How the two awards interact

Even though you can get both, the math is linked. Many states run child support through the formula first, because supporting the children is the priority, then consider alimony based on the income that remains. Alimony you receive may also count as income in some support calculations, and child support paid out may reduce the payer's available income for alimony. The order in which they're calculated, and how each affects the other, is set by state law — another reason the details depend heavily on where you live.
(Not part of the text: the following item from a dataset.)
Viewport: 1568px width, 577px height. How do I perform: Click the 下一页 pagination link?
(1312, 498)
Note too that the tax treatment changed for recent divorces: for divorce or separation agreements executed after December 31, 2018, alimony is no longer deductible by the payer or taxable to the recipient under federal law. Child support has never been tax-deductible or taxable. A tax professional can confirm how this applies to your agreement.

What you can do

  1. Separate the two requests in your mind and your paperwork. Ask for child support and spousal support as distinct items; one does not replace the other.
  2. Look up your state's rules. Find your state child-support guideline (usually online with a calculator) and your state's alimony/spousal-support statute. Alimony is where state differences are largest.
  3. Gather income proof for both spouses. Pay stubs, tax returns, and a budget. Both awards turn on income and need.
  4. Open a case with your state's IV-D child-support agency if you need help establishing or enforcing support — these services exist under federal law and are low-cost.
  5. If your income changes, file a modification immediately. Remember that already-accrued support cannot be reduced retroactively.
  6. Get local advice. Because alimony is so discretionary and state-specific, a consult with a family-law attorney in your state is worth it before you settle.
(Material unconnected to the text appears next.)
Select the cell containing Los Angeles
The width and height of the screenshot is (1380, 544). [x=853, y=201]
This article is general legal information, not legal advice; consult a licensed family-law attorney in your state about your specific situation.

Frequently asked questions

Can I get alimony and child support at the same time?
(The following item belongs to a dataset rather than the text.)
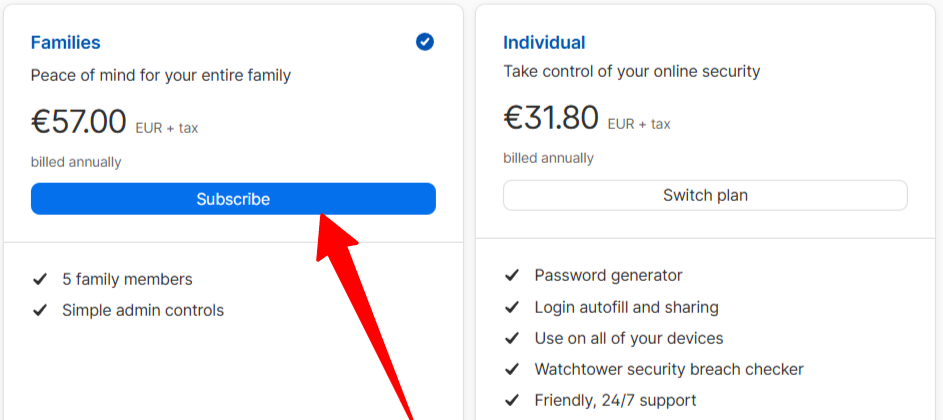Click the checkmark beside Login autofill and sharing
This screenshot has width=943, height=420.
(x=512, y=307)
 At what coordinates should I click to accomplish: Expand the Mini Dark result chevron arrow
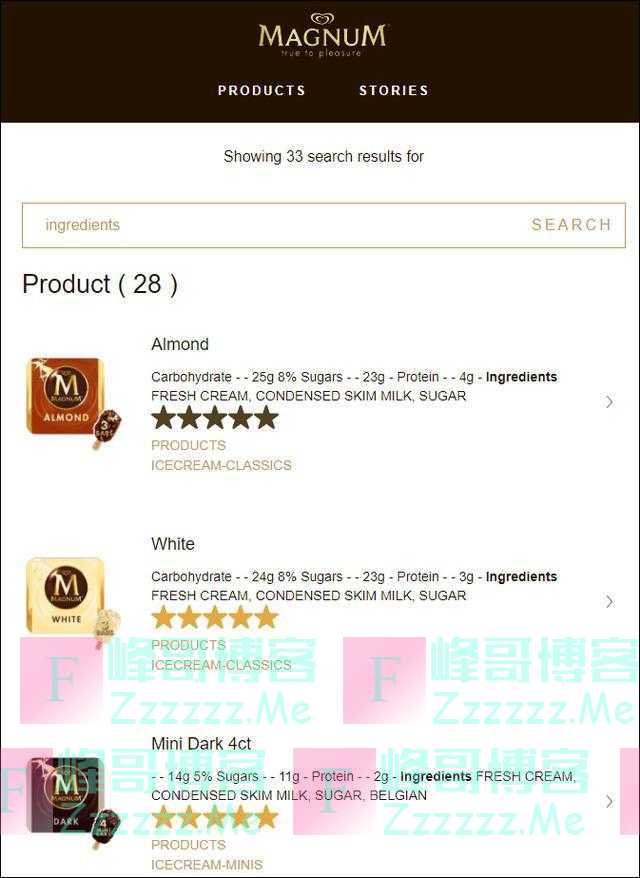tap(609, 802)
Yes. They are two separate awards. Child support covers your children's needs and follows a state formula; alimony helps a lower-earning spouse and is decided at the judge's discretion. A court can order both in the same divorce, though many states calculate child support first and then consider alimony from the remaining income.

Can I get a divorce without child support?

If you have no minor children together, yes — there's nothing to order. If you do have minor children, you generally cannot ignore child support, because the right belongs to the child. A judge must approve any agreement that sets support below the state guideline or at zero, and only if it serves the child's best interest.

Does getting alimony reduce my child support?

It can affect the numbers. In many states alimony counts as income to the person receiving it and reduces the income of the person paying it, which feeds into the child-support calculation. The exact order of operations and how each award affects the other is set by your state's law.

Why is alimony so different from one state to another?

There is no national alimony formula. Each state sets its own rules on whether alimony is available, how it's calculated, and how long it lasts — some use guidelines or duration caps, others leave it almost entirely to the judge. Child support, by contrast, is more standardized because of the federal Title IV-D framework.

If my ex files for bankruptcy, can they avoid paying support?

No. Both child support and most alimony are "domestic support obligations" that cannot be discharged in bankruptcy (11 U.S.C. § 523(a)(5)) and are paid first among unsecured claims (§ 507(a)(1)). Even property-settlement debts from a divorce decree are generally non-dischargeable in Chapter 7.

This article is general legal information, not legal advice, and may not reflect the most current law or the law in your jurisdiction. Laws vary by state and change over time. For advice about your specific situation, consult a licensed attorney.